**TASK DIRECTIONS:** Write out every line of these records word for word, leaving out the pictures.
--- Start RECORDS SUPPLIED ---
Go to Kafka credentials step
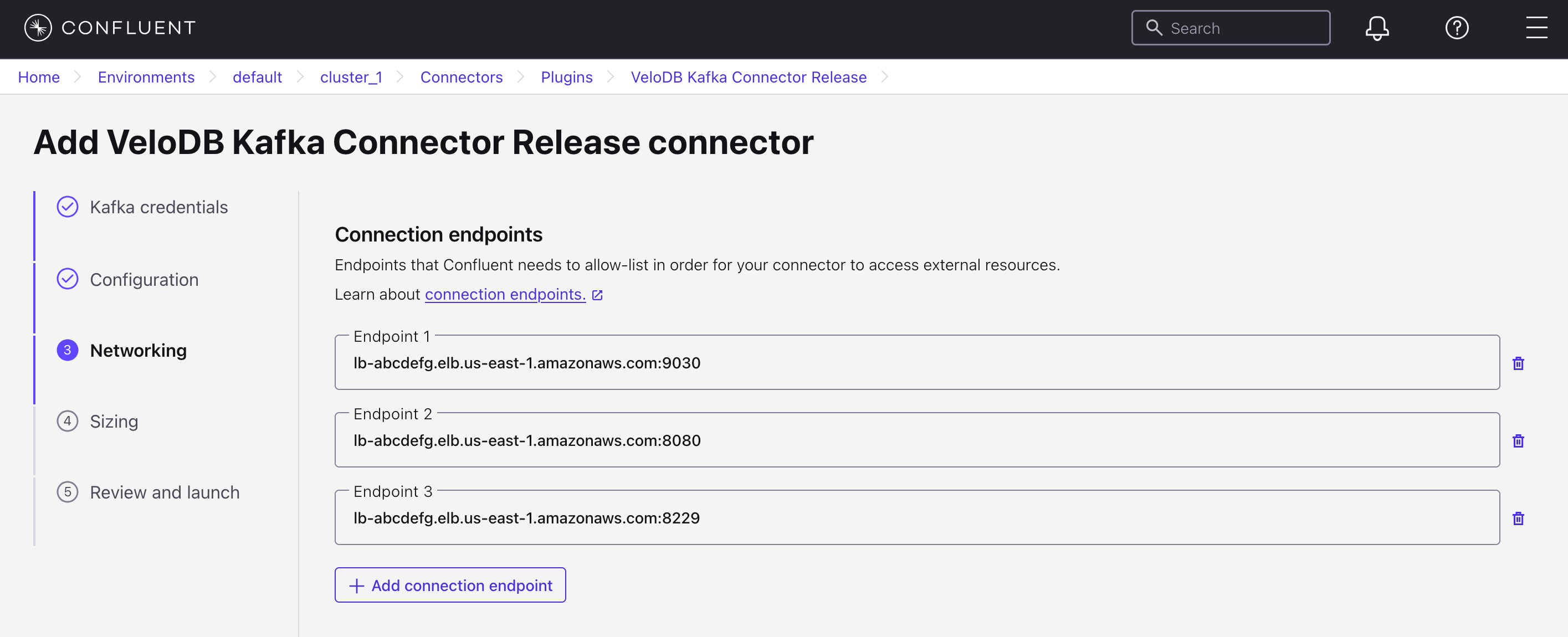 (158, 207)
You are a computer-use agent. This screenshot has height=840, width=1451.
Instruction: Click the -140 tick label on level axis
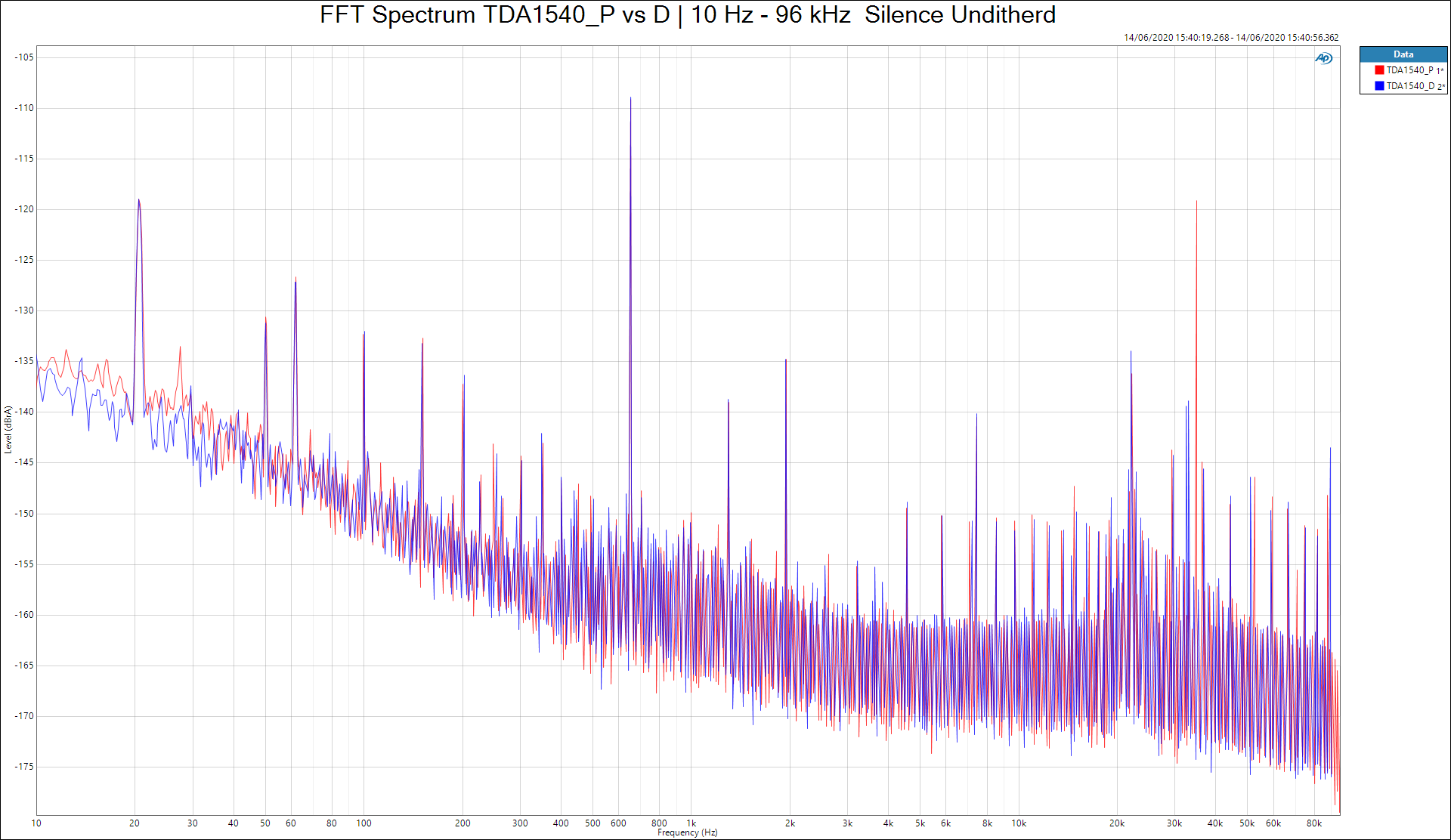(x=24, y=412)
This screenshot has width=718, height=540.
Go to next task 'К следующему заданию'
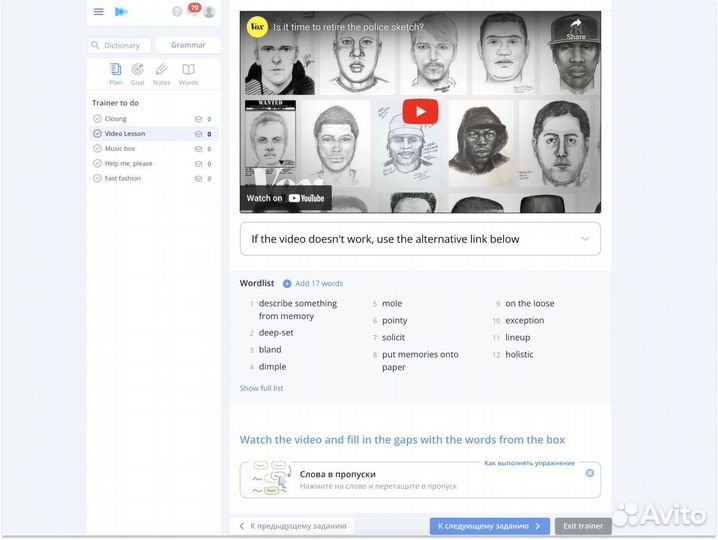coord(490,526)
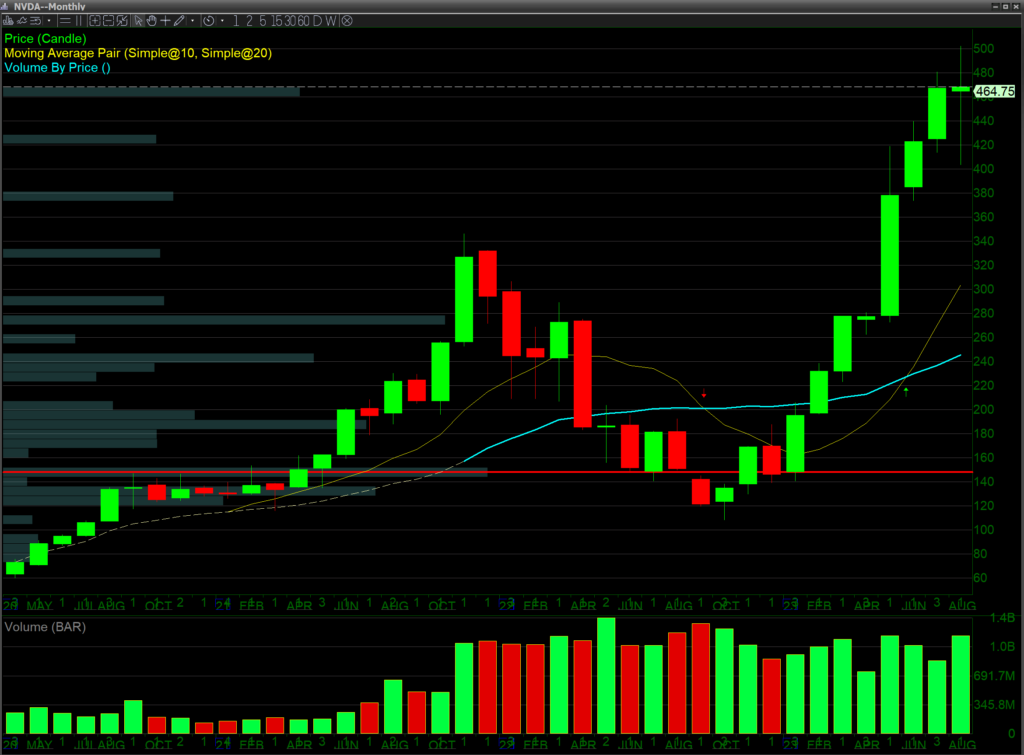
--- End RECORDS SUPPLIED ---
**TASK SOLUTION:**
Go to Kafka credentials step
 (158, 207)
You are a computer-use agent. This screenshot has height=840, width=1451.
Instruction: Click the -140 tick label on level axis
(x=24, y=412)
This screenshot has width=718, height=540.
Go to next task 'К следующему заданию'
coord(490,526)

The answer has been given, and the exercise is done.